What this task involves:
Could you express the rows below as a JSON list of strings, with one string per line and blank lines left out?

Pixel coordinate grounding data:
*** Begin section ***
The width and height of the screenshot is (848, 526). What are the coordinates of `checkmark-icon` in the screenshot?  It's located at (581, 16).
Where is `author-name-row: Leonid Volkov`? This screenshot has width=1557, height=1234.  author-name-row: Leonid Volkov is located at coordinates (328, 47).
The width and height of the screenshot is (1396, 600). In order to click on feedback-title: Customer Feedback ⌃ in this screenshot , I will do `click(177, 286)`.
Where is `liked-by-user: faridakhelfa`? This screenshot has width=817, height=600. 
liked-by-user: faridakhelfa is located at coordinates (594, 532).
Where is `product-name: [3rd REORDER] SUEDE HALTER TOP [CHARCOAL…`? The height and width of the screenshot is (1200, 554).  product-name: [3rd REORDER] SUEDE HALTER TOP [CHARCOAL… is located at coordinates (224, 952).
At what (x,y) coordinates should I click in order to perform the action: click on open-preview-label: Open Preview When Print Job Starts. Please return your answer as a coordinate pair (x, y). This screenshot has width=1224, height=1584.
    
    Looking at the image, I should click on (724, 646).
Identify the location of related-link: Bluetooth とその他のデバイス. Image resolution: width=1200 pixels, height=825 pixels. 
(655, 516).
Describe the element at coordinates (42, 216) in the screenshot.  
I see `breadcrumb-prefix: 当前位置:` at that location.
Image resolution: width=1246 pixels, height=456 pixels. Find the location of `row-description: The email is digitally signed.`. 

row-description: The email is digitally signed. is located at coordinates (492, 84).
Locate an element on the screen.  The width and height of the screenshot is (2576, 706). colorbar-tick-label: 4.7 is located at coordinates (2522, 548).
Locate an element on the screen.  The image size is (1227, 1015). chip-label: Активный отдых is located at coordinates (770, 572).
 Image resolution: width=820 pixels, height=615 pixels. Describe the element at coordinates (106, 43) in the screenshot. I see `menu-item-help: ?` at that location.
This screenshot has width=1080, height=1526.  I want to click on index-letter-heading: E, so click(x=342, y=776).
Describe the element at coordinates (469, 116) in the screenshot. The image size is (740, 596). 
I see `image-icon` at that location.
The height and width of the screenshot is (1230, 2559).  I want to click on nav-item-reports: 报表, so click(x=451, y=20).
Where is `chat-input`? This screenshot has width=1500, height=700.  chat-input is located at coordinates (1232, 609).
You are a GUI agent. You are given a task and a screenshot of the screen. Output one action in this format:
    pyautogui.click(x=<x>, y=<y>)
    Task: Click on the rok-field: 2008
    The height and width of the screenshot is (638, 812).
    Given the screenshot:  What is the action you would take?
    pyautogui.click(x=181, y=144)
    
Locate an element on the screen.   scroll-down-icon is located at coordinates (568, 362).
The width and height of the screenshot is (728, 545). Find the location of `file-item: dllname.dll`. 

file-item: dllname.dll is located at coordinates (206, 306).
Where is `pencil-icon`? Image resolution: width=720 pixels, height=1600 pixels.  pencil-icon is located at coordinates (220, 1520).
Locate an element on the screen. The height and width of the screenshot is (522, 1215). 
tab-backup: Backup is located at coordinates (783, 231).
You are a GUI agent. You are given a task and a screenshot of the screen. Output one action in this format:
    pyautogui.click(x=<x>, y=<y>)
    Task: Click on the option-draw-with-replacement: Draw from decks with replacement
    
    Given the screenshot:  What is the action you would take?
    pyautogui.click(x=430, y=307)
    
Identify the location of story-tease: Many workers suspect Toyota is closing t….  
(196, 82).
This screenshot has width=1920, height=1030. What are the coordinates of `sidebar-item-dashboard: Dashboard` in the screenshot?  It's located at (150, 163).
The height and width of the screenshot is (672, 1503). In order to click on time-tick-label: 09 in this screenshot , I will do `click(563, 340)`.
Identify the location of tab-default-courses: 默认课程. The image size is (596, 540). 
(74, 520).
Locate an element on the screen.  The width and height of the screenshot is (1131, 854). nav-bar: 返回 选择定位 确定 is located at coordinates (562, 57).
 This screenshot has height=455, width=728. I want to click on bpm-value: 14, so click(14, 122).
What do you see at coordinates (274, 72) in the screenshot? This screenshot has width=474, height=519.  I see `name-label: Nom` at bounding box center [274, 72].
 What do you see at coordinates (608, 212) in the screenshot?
*** End section ***
Result for this task:
[
  "The width and height of the screenshot is (848, 526). What are the coordinates of `checkmark-icon` in the screenshot?  It's located at (581, 16).",
  "Where is `author-name-row: Leonid Volkov`? This screenshot has width=1557, height=1234.  author-name-row: Leonid Volkov is located at coordinates (328, 47).",
  "The width and height of the screenshot is (1396, 600). In order to click on feedback-title: Customer Feedback ⌃ in this screenshot , I will do `click(177, 286)`.",
  "Where is `liked-by-user: faridakhelfa`? This screenshot has width=817, height=600. ",
  "liked-by-user: faridakhelfa is located at coordinates (594, 532).",
  "Where is `product-name: [3rd REORDER] SUEDE HALTER TOP [CHARCOAL…`? The height and width of the screenshot is (1200, 554).  product-name: [3rd REORDER] SUEDE HALTER TOP [CHARCOAL… is located at coordinates (224, 952).",
  "At what (x,y) coordinates should I click in order to perform the action: click on open-preview-label: Open Preview When Print Job Starts. Please return your answer as a coordinate pair (x, y). This screenshot has width=1224, height=1584.",
  "    Looking at the image, I should click on (724, 646).",
  "Identify the location of related-link: Bluetooth とその他のデバイス. Image resolution: width=1200 pixels, height=825 pixels. ",
  "(655, 516).",
  "Describe the element at coordinates (42, 216) in the screenshot.  ",
  "I see `breadcrumb-prefix: 当前位置:` at that location.",
  "Image resolution: width=1246 pixels, height=456 pixels. Find the location of `row-description: The email is digitally signed.`. ",
  "row-description: The email is digitally signed. is located at coordinates (492, 84).",
  "Locate an element on the screen.  The width and height of the screenshot is (2576, 706). colorbar-tick-label: 4.7 is located at coordinates (2522, 548).",
  "Locate an element on the screen.  The image size is (1227, 1015). chip-label: Активный отдых is located at coordinates (770, 572).",
  " Image resolution: width=820 pixels, height=615 pixels. Describe the element at coordinates (106, 43) in the screenshot. I see `menu-item-help: ?` at that location.",
  "This screenshot has width=1080, height=1526.  I want to click on index-letter-heading: E, so click(x=342, y=776).",
  "Describe the element at coordinates (469, 116) in the screenshot. The image size is (740, 596). ",
  "I see `image-icon` at that location.",
  "The height and width of the screenshot is (1230, 2559).  I want to click on nav-item-reports: 报表, so click(x=451, y=20).",
  "Where is `chat-input`? This screenshot has width=1500, height=700.  chat-input is located at coordinates (1232, 609).",
  "You are a GUI agent. You are given a task and a screenshot of the screen. Output one action in this format:",
  "    pyautogui.click(x=<x>, y=<y>)",
  "    Task: Click on the rok-field: 2008",
  "    The height and width of the screenshot is (638, 812).",
  "    Given the screenshot:  What is the action you would take?",
  "    pyautogui.click(x=181, y=144)",
  "Locate an element on the screen.   scroll-down-icon is located at coordinates (568, 362).",
  "The width and height of the screenshot is (728, 545). Find the location of `file-item: dllname.dll`. ",
  "file-item: dllname.dll is located at coordinates (206, 306).",
  "Where is `pencil-icon`? Image resolution: width=720 pixels, height=1600 pixels.  pencil-icon is located at coordinates (220, 1520).",
  "Locate an element on the screen. The height and width of the screenshot is (522, 1215). ",
  "tab-backup: Backup is located at coordinates (783, 231).",
  "You are a GUI agent. You are given a task and a screenshot of the screen. Output one action in this format:",
  "    pyautogui.click(x=<x>, y=<y>)",
  "    Task: Click on the option-draw-with-replacement: Draw from decks with replacement",
  "    Given the screenshot:  What is the action you would take?",
  "    pyautogui.click(x=430, y=307)",
  "Identify the location of story-tease: Many workers suspect Toyota is closing t….  ",
  "(196, 82).",
  "This screenshot has width=1920, height=1030. What are the coordinates of `sidebar-item-dashboard: Dashboard` in the screenshot?  It's located at (150, 163).",
  "The height and width of the screenshot is (672, 1503). In order to click on time-tick-label: 09 in this screenshot , I will do `click(563, 340)`.",
  "Identify the location of tab-default-courses: 默认课程. The image size is (596, 540). ",
  "(74, 520).",
  "Locate an element on the screen.  The width and height of the screenshot is (1131, 854). nav-bar: 返回 选择定位 确定 is located at coordinates (562, 57).",
  " This screenshot has height=455, width=728. I want to click on bpm-value: 14, so click(14, 122).",
  "What do you see at coordinates (274, 72) in the screenshot? This screenshot has width=474, height=519.  I see `name-label: Nom` at bounding box center [274, 72].",
  " What do you see at coordinates (608, 212) in the screenshot?"
]